Recommended Operating Systems:

  • Ubuntu 24.04 (recommended)

  • Ubuntu 20.04 or later (supported)

Supported Operating Systems:

  • RHEL/CentOS 8+

  • SLES 15+

Hardware Requirements:

  • Minimum 4GB RAM

  • 2GB free disk space

  • Network connectivity to target systems

Required Packages:

  • Python 3.12

  • ipmitool

  • sshpass

Network Requirements:

  • Access to server device under test (DUT) via BMC using Redfish and IPMI-over-LAN

  • Out-of-band (OOB) access to BMC

  • SSH access to host systems (for remote mode)

  • Firewall rules for BMC and host communication

  • Segmented network access is supported through split log collection

  • Stable network connectivity to target systems

Server Host Requirements#

The server host requirements are the same as those listed under “Client Host Requirements” with the following additional packages:

Required Packages:

  • nvme-cli

  • pciutils

  • dmidecode

  • lshw

  • opensm

  • nvidia-fabricmanager

  • nvidia-subnet-manager

  • mft-tools

  • NVIDIA Graphics Driver (RM Driver)

  • nvlsm

  • doca-sosreport >= 4.8.0

Important Notes:

Note

NVIDIA Graphics Drivers: Must be installed on the target system to run the following collectors:
  • nvidia-bug-report collector H11

  • nvidia-smi collector H6

nvidia-fabricmanager: Required for nvidia-fabricmanager collector (H12). This collector is specific to InfiniBand network hardware.

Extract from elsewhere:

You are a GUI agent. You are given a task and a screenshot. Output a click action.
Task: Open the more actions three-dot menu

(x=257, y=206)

nvlsm: Required for subnet manager collector (H10) and a section of the nvidia-bug-report collector (H11).

doca-sosreport: Required for sos-report (H20). The recommended version is v4.8.0 or later. Do not use the Ubuntu system sosreport as it lacks required plugins for NVIDIA hardware.

Network Configuration: BMC Management and Server Host Management networks must reside in the same subnet.

Tip

For example, the server BMC should be accessible from the server host OS using IPMI-over-LAN and the Redfish API using the BMC’s IP address and credentials.

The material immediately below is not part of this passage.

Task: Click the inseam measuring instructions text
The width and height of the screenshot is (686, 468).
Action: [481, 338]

NVSwitch Tray Host Requirements#

The NVSwitch tray host must be running NVOS version 2.

Baseboard Management Controller Requirements#

Before running NVDebug on the BMC, ensure the following tools are installed:

Required Tools:

  • i2cset

  • i2ctransfer

  • ipmitool

  • i2cdump

  • curl

  • Redfish

Network Access:

  • BMC must be accessible via IPMI-over-LAN

  • Redfish API must be enabled and accessible

  • SSH access to BMC (if SSH collection is enabled)

Performance Requirements#

Storage:

  • Minimum 2GB free disk space for collection archives

  • Additional space for heavily used rack systems

  • Monitor archive sizes to avoid disk space exhaustion

Memory:

  • Sufficient RAM for parallel collection operations

  • Consider collection duration and number of nodes

CPU:

  • Adequate CPU resources for collection processing

  • Number of available threads correlates to collection speed

  • NVDebug parallelizes collection across multiple threads

Network:

  • Stable network connectivity between collector and targets

  • Consider bandwidth limitations for large collections

  • Account for firewall rules that might block collection

Known Limitations#

Platform Support:

  • Limited to NVIDIA platforms (DGX, HGX, MGX, GB series)

  • Some collectors are platform-specific

  • New platforms added over time

Collection Limitations:

  • Some collectors may take hours to complete with -VV flag

  • Large log files may require significant time and storage

  • Network timeouts may occur with unstable connections

Security Limitations:

  • Credentials stored in plain text in configuration files

  • No built-in encryption for stored credentials

  • Network security depends on underlying protocols (SSH, IPMI, Redfish)

Performance Limitations:

  • Collection speed depends on network bandwidth

  • Large systems may require extended collection times

  • Parallel collection limited by system resources

Compatibility Limitations:

  • Requires specific Python version (3.12)

  • Limited to Linux operating systems

  • Some collectors require specific hardware configurations